Looking through the quaternion_exponential.inl file I found the following code for exp(quaternion).

template<typename T, qualifier Q>
GLM_FUNC_QUALIFIER qua<T, Q> exp(qua<T, Q> const& q)
{
	vec<3, T, Q> u(q.x, q.y, q.z);
	T const Angle = glm::length(u);
	if (Angle < epsilon<T>())
		return qua<T, Q>();

	vec<3, T, Q> const v(u / Angle);
	return qua<T, Q>(cos(Angle), sin(Angle) * v);
}

This does not appear to be the correct implementation for exponentiating quaternions. Using this stackexchange answer it appears like this function is missing a step. In the answer, the poster explains that exp(quat) works by:

  • z = a+v = a + a*i + b*j + c*k, in otherwords a is the real part of the quaternion (or w), and v is the ijk/vector part of the quaternion, and z is the original quaternion.

  • therefore exp(z) = exp(a + v) or exp(a)*exp(v).

  • exp(v) = cos(||v||) + v*sin(||v||)/(||v||), which is a bit like eulers formula but for quaternions.

  • therefore exp(z) = exp(a)*(cos(||v||) + v*sin(||v||)/(||v||)).

Notice the extra exp(a) term. While the above function accounts for exp(v), it does not multiply with exp(a) for the final result. I believe the correct formulation of the function is actually:

template<typename T, qualifier Q>
GLM_FUNC_QUALIFIER qua<T, Q> exp(qua<T, Q> const& q)
{
	vec<3, T, Q> u(q.x, q.y, q.z);
            T const exp_w = exp(q.w); //edited
	T const Angle = glm::length(u);
	if (Angle < epsilon<T>())
		return qua<T, Q>();

	vec<3, T, Q> const v(u / Angle);
	return qua<T, Q>(exp_w * cos(Angle), exp_w * sin(Angle) * v); //edited
}

The only time the older function would have been correct is if q.w was zero, which I don't believe is typical, even when dealing with normalized quaternions.

The issue with this is that there are actually a fair amount of situations where exponentiating a quaternion only deal with the imaginary quaternion, where people create a quaternion with an zero w component.

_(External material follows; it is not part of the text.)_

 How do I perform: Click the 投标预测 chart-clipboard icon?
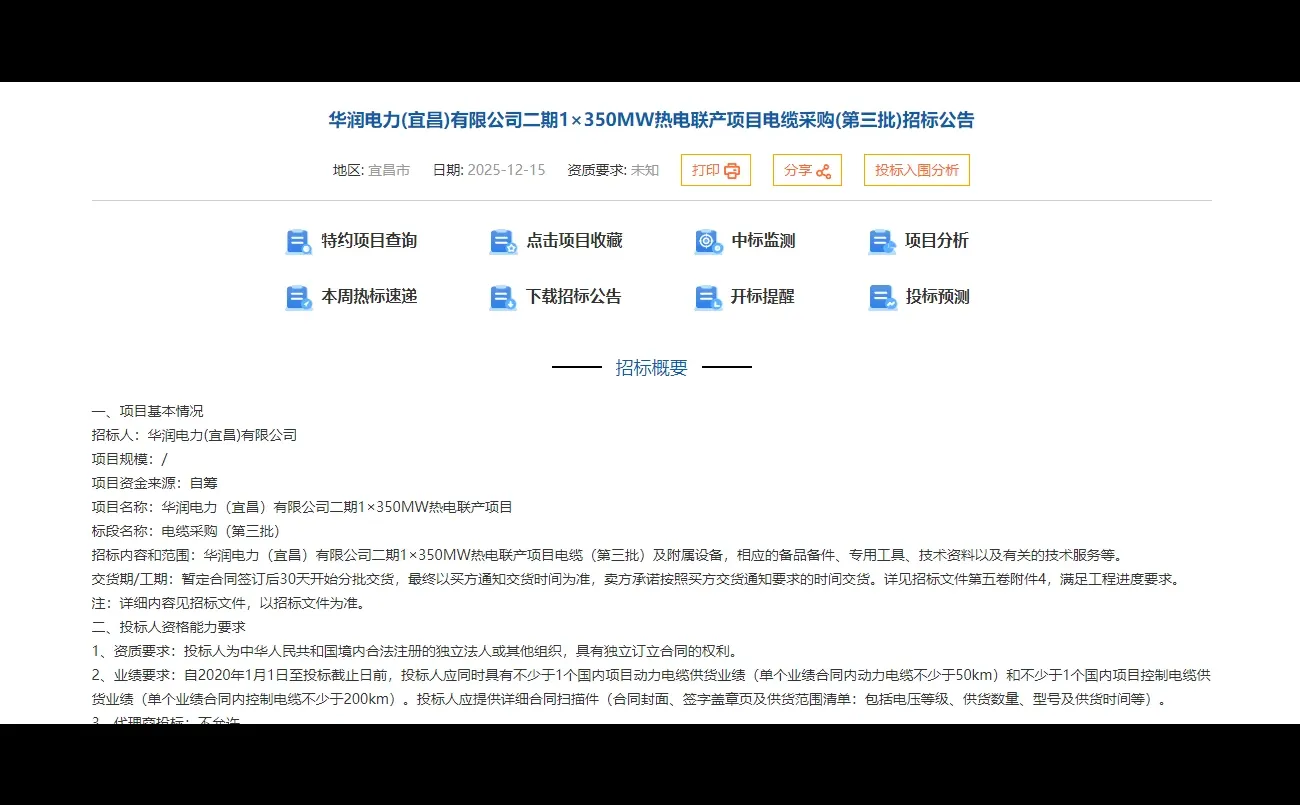[x=881, y=297]
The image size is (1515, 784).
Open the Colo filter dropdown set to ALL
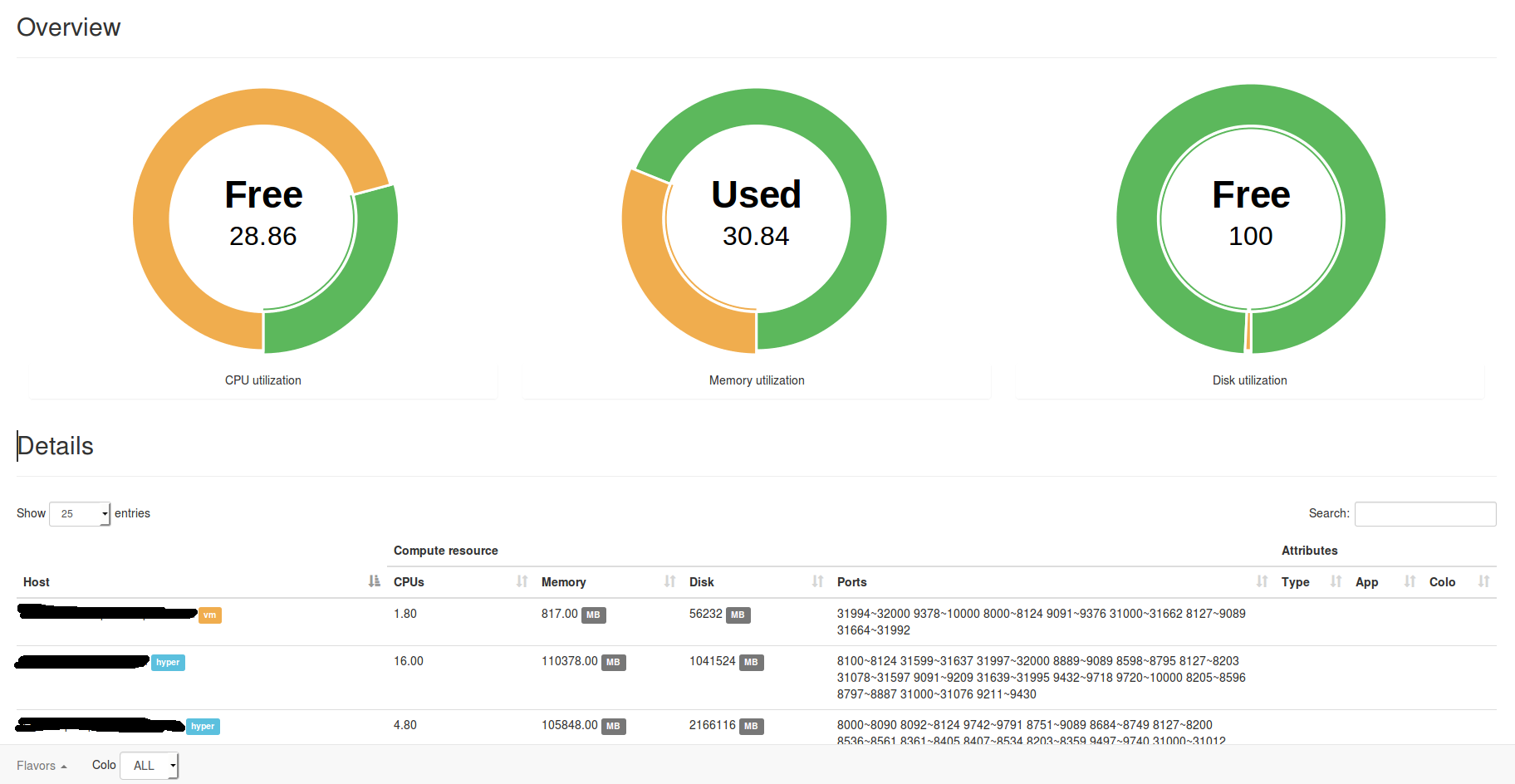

This won't break their code, but has the potential to make it slower across linker boundaries or any situation where the compiler can't figure out that the user put zero in for w so it can't optimize out the multiplication. But at the same time, this function is just straight up wrong for quaternions in general. I'm not sure if it is worth creating a separate function ie glm::exp_imag_quat or type glm::imag_quat for this situation.